WHAT YOU HAVE TO DO: Make an exact copy of the records, leaving out the images.

══════════════════════════════

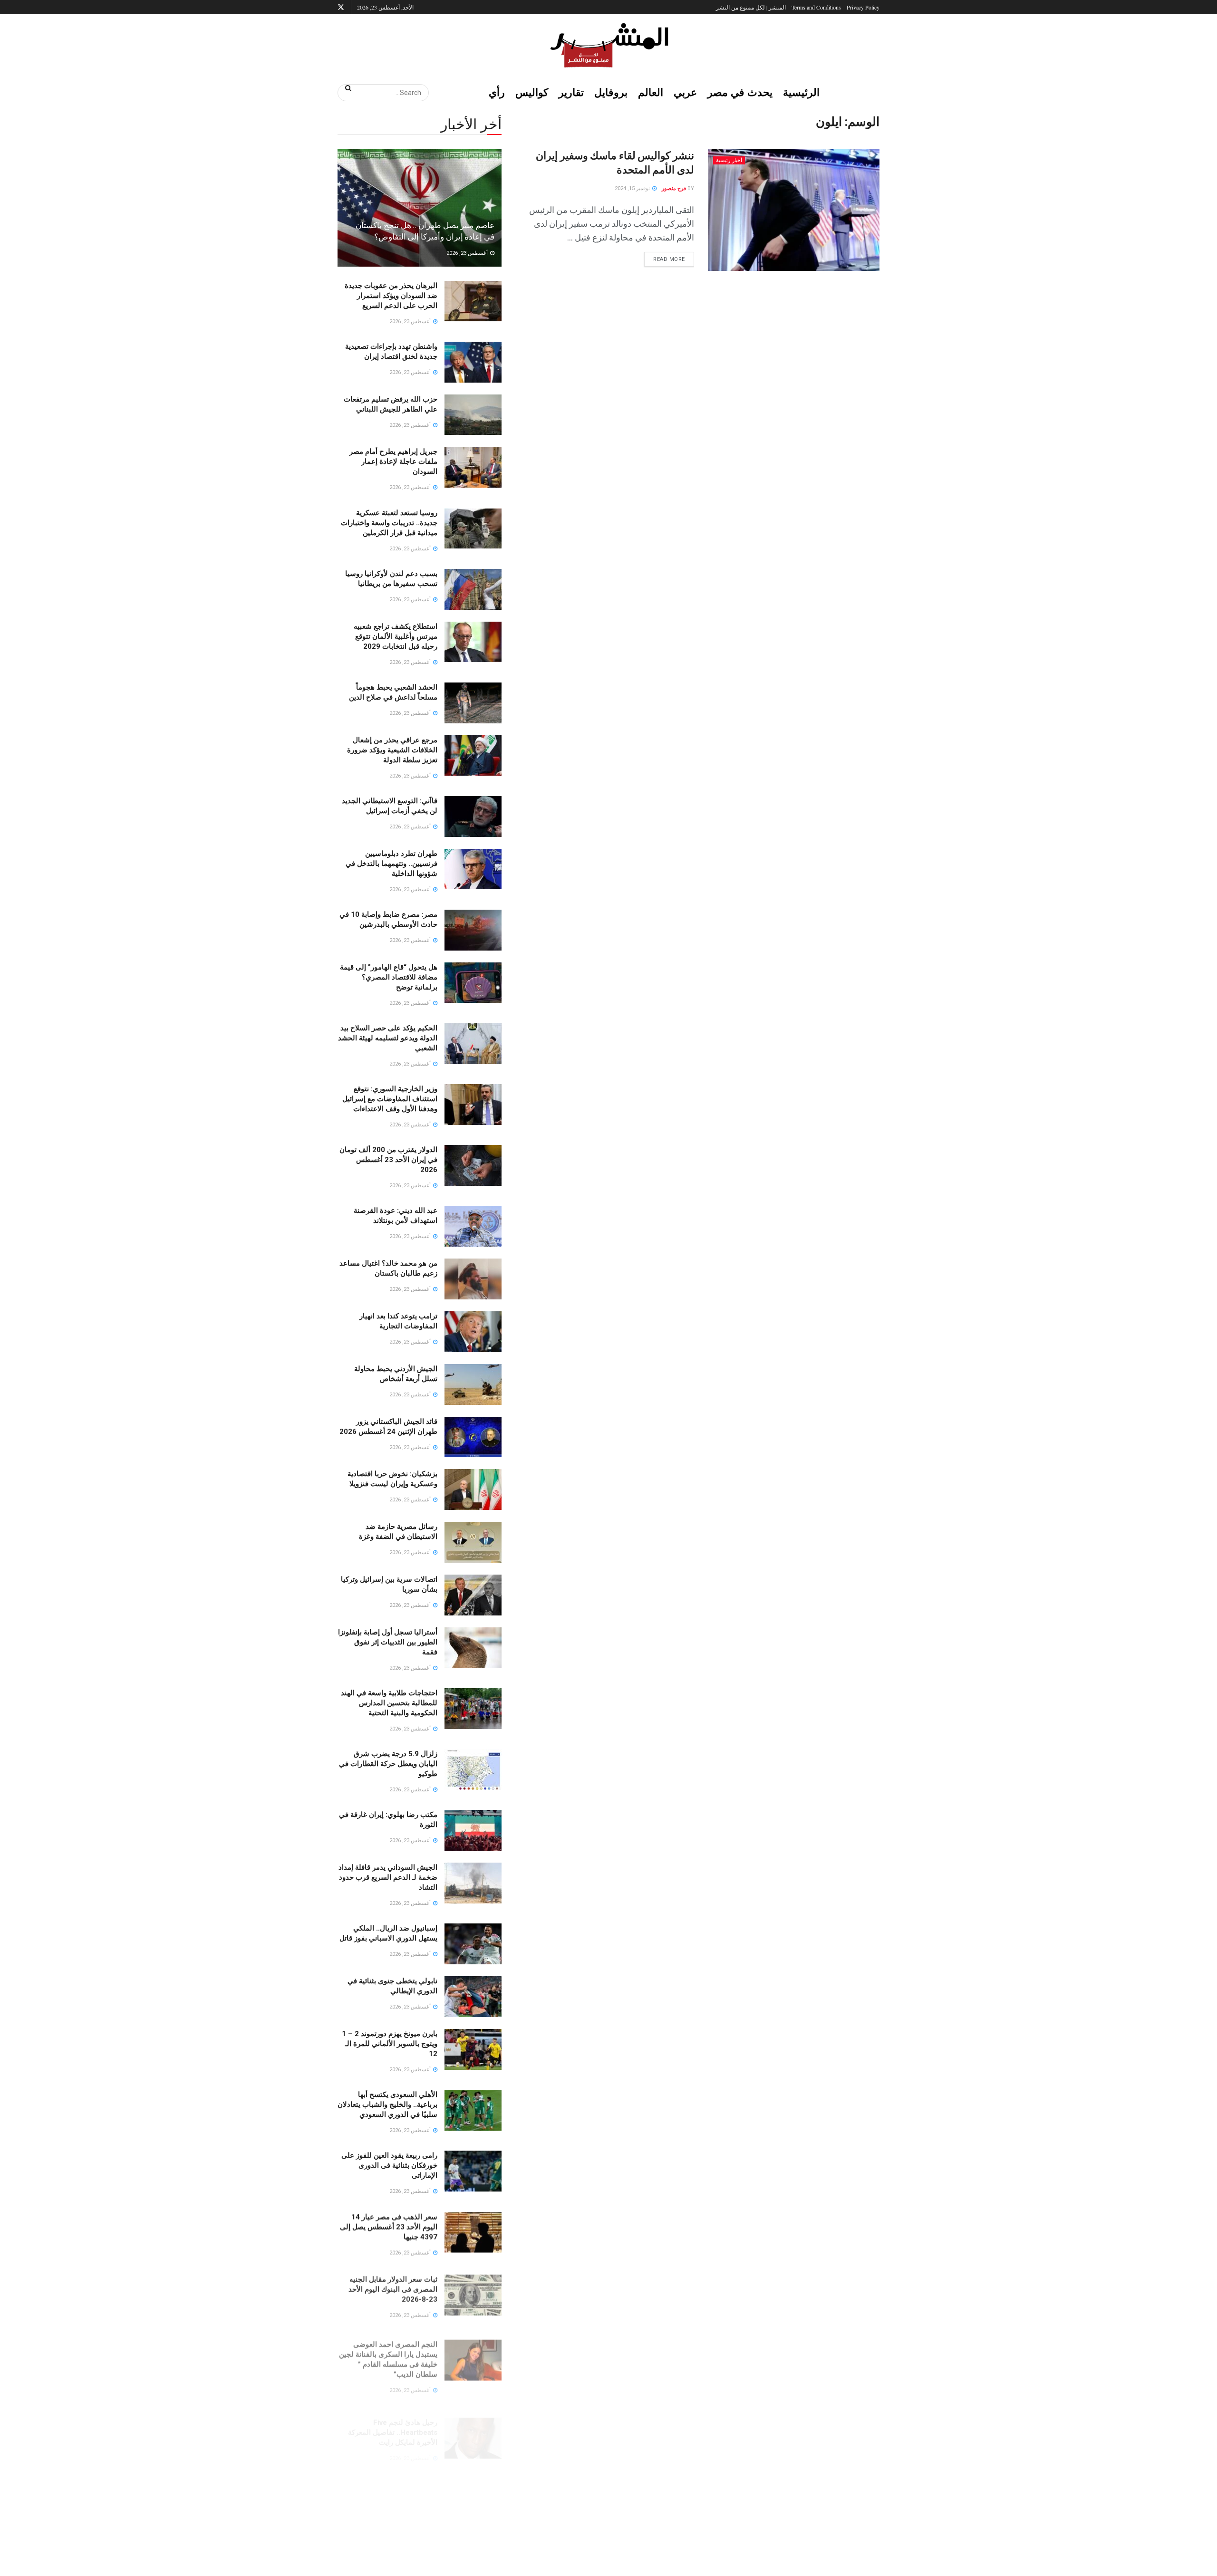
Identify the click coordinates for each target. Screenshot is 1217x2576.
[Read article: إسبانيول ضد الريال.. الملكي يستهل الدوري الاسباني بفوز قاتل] (473, 1943)
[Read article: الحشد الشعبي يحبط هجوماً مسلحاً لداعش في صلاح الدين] (473, 702)
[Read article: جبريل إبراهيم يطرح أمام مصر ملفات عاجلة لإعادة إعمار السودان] (473, 467)
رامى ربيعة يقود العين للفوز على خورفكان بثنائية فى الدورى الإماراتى (389, 2165)
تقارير (571, 92)
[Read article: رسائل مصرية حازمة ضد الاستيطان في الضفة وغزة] (473, 1542)
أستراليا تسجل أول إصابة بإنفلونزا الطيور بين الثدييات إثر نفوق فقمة (387, 1642)
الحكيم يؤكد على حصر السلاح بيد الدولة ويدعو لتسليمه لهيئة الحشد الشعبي (387, 1038)
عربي (685, 92)
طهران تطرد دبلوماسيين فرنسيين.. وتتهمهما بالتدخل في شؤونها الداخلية (391, 863)
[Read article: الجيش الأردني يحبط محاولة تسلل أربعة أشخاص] (473, 1384)
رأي (497, 92)
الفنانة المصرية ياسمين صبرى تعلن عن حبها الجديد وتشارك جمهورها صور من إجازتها (392, 2480)
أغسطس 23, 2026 (467, 253)
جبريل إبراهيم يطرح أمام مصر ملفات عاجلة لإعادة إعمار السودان (393, 461)
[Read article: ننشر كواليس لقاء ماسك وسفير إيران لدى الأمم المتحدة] (793, 210)
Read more (664, 257)
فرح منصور (674, 188)
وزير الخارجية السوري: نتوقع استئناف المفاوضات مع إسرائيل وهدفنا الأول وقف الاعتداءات (389, 1099)
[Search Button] (345, 88)
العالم (650, 92)
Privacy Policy (863, 7)
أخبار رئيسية (729, 160)
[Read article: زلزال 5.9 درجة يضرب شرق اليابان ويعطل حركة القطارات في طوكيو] (473, 1769)
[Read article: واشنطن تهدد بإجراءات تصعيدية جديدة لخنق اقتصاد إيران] (473, 362)
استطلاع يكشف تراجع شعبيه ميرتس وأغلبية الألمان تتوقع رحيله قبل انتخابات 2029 (395, 636)
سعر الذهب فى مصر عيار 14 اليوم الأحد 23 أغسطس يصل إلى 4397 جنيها (388, 2226)
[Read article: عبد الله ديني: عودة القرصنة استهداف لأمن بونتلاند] (473, 1226)
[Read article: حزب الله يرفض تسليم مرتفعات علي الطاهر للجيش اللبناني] (473, 414)
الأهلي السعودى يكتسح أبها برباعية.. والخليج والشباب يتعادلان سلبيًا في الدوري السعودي (387, 2104)
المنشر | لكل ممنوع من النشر (751, 7)
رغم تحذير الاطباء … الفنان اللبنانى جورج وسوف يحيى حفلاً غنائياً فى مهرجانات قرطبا (390, 2541)
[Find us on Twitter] (341, 7)
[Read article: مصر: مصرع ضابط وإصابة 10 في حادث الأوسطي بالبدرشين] (473, 930)
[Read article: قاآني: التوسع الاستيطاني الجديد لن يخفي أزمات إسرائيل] (473, 816)
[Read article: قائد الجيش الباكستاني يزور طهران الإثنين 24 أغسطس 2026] (473, 1437)
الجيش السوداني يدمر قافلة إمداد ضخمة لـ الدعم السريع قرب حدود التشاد (387, 1877)
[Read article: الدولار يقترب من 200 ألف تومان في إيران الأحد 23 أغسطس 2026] (473, 1165)
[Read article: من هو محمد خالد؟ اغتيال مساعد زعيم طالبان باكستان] (473, 1279)
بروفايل (611, 92)
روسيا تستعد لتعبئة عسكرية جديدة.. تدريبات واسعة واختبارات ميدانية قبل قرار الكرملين (389, 523)
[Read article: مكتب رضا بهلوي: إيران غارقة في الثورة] (473, 1830)
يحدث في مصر (740, 92)
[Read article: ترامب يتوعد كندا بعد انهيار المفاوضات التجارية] (473, 1331)
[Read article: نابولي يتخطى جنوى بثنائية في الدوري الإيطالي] (473, 1996)
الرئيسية (801, 92)
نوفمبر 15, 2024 (633, 188)
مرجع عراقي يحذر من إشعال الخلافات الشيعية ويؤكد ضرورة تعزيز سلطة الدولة (392, 750)
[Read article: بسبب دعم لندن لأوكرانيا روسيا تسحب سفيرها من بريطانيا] (473, 589)
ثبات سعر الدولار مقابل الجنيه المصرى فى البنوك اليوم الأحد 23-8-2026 (392, 2287)
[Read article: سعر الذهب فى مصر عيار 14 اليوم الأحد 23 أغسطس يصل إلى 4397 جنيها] (473, 2232)
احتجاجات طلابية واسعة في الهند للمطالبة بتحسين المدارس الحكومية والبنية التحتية (389, 1703)
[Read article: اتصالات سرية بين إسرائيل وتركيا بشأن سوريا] (473, 1595)
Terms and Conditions (816, 7)
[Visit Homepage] (608, 45)
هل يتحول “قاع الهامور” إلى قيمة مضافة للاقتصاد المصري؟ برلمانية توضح (388, 977)
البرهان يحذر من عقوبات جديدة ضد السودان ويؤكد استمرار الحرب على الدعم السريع (391, 295)
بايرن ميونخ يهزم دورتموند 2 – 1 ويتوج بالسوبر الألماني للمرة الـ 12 (389, 2043)
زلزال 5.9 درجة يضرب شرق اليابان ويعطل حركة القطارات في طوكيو (388, 1763)
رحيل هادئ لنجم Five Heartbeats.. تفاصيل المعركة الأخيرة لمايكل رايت (392, 2419)
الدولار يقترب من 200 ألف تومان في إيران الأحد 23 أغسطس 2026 (388, 1159)
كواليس (531, 92)
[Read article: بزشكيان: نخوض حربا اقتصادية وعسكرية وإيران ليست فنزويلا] (473, 1489)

══════════════════════════════

SOLVED PROBLEM:
Identify the click coordinates for each target. Screenshot is 1217x2576.
[Read article: إسبانيول ضد الريال.. الملكي يستهل الدوري الاسباني بفوز قاتل] (473, 1943)
[Read article: الحشد الشعبي يحبط هجوماً مسلحاً لداعش في صلاح الدين] (473, 702)
[Read article: جبريل إبراهيم يطرح أمام مصر ملفات عاجلة لإعادة إعمار السودان] (473, 467)
رامى ربيعة يقود العين للفوز على خورفكان بثنائية فى الدورى الإماراتى (389, 2165)
تقارير (571, 92)
[Read article: رسائل مصرية حازمة ضد الاستيطان في الضفة وغزة] (473, 1542)
أستراليا تسجل أول إصابة بإنفلونزا الطيور بين الثدييات إثر نفوق فقمة (387, 1642)
الحكيم يؤكد على حصر السلاح بيد الدولة ويدعو لتسليمه لهيئة الحشد الشعبي (387, 1038)
عربي (685, 92)
طهران تطرد دبلوماسيين فرنسيين.. وتتهمهما بالتدخل في شؤونها الداخلية (391, 863)
[Read article: الجيش الأردني يحبط محاولة تسلل أربعة أشخاص] (473, 1384)
رأي (497, 92)
الفنانة المصرية ياسمين صبرى تعلن عن حبها الجديد وتشارك جمهورها صور من إجازتها (392, 2480)
أغسطس 23, 2026 (467, 253)
جبريل إبراهيم يطرح أمام مصر ملفات عاجلة لإعادة إعمار السودان (393, 461)
[Read article: ننشر كواليس لقاء ماسك وسفير إيران لدى الأمم المتحدة] (793, 210)
Read more (664, 257)
فرح منصور (674, 188)
وزير الخارجية السوري: نتوقع استئناف المفاوضات مع إسرائيل وهدفنا الأول وقف الاعتداءات (389, 1099)
[Search Button] (345, 88)
العالم (650, 92)
Privacy Policy (863, 7)
أخبار رئيسية (729, 160)
[Read article: زلزال 5.9 درجة يضرب شرق اليابان ويعطل حركة القطارات في طوكيو] (473, 1769)
[Read article: واشنطن تهدد بإجراءات تصعيدية جديدة لخنق اقتصاد إيران] (473, 362)
استطلاع يكشف تراجع شعبيه ميرتس وأغلبية الألمان تتوقع رحيله قبل انتخابات 2029 (395, 636)
سعر الذهب فى مصر عيار 14 اليوم الأحد 23 أغسطس يصل إلى 4397 جنيها (388, 2226)
[Read article: عبد الله ديني: عودة القرصنة استهداف لأمن بونتلاند] (473, 1226)
[Read article: حزب الله يرفض تسليم مرتفعات علي الطاهر للجيش اللبناني] (473, 414)
الأهلي السعودى يكتسح أبها برباعية.. والخليج والشباب يتعادلان سلبيًا في الدوري السعودي (387, 2104)
المنشر | لكل ممنوع من النشر (751, 7)
رغم تحذير الاطباء … الفنان اللبنانى جورج وسوف يحيى حفلاً غنائياً فى مهرجانات قرطبا (390, 2541)
[Find us on Twitter] (341, 7)
[Read article: مصر: مصرع ضابط وإصابة 10 في حادث الأوسطي بالبدرشين] (473, 930)
[Read article: قاآني: التوسع الاستيطاني الجديد لن يخفي أزمات إسرائيل] (473, 816)
[Read article: قائد الجيش الباكستاني يزور طهران الإثنين 24 أغسطس 2026] (473, 1437)
الجيش السوداني يدمر قافلة إمداد ضخمة لـ الدعم السريع قرب حدود التشاد (387, 1877)
[Read article: الدولار يقترب من 200 ألف تومان في إيران الأحد 23 أغسطس 2026] (473, 1165)
[Read article: من هو محمد خالد؟ اغتيال مساعد زعيم طالبان باكستان] (473, 1279)
بروفايل (611, 92)
روسيا تستعد لتعبئة عسكرية جديدة.. تدريبات واسعة واختبارات ميدانية قبل قرار الكرملين (389, 523)
[Read article: مكتب رضا بهلوي: إيران غارقة في الثورة] (473, 1830)
يحدث في مصر (740, 92)
[Read article: ترامب يتوعد كندا بعد انهيار المفاوضات التجارية] (473, 1331)
[Read article: نابولي يتخطى جنوى بثنائية في الدوري الإيطالي] (473, 1996)
الرئيسية (801, 92)
نوفمبر 15, 2024 (633, 188)
مرجع عراقي يحذر من إشعال الخلافات الشيعية ويؤكد ضرورة تعزيز سلطة الدولة (392, 750)
[Read article: بسبب دعم لندن لأوكرانيا روسيا تسحب سفيرها من بريطانيا] (473, 589)
ثبات سعر الدولار مقابل الجنيه المصرى فى البنوك اليوم الأحد 23-8-2026 (392, 2287)
[Read article: سعر الذهب فى مصر عيار 14 اليوم الأحد 23 أغسطس يصل إلى 4397 جنيها] (473, 2232)
احتجاجات طلابية واسعة في الهند للمطالبة بتحسين المدارس الحكومية والبنية التحتية (389, 1703)
[Read article: اتصالات سرية بين إسرائيل وتركيا بشأن سوريا] (473, 1595)
Terms and Conditions (816, 7)
[Visit Homepage] (608, 45)
هل يتحول “قاع الهامور” إلى قيمة مضافة للاقتصاد المصري؟ برلمانية توضح (388, 977)
البرهان يحذر من عقوبات جديدة ضد السودان ويؤكد استمرار الحرب على الدعم السريع (391, 295)
بايرن ميونخ يهزم دورتموند 2 – 1 ويتوج بالسوبر الألماني للمرة الـ 12 (389, 2043)
زلزال 5.9 درجة يضرب شرق اليابان ويعطل حركة القطارات في طوكيو (388, 1763)
رحيل هادئ لنجم Five Heartbeats.. تفاصيل المعركة الأخيرة لمايكل رايت (392, 2419)
الدولار يقترب من 200 ألف تومان في إيران الأحد 23 أغسطس 2026 (388, 1159)
كواليس (531, 92)
[Read article: بزشكيان: نخوض حربا اقتصادية وعسكرية وإيران ليست فنزويلا] (473, 1489)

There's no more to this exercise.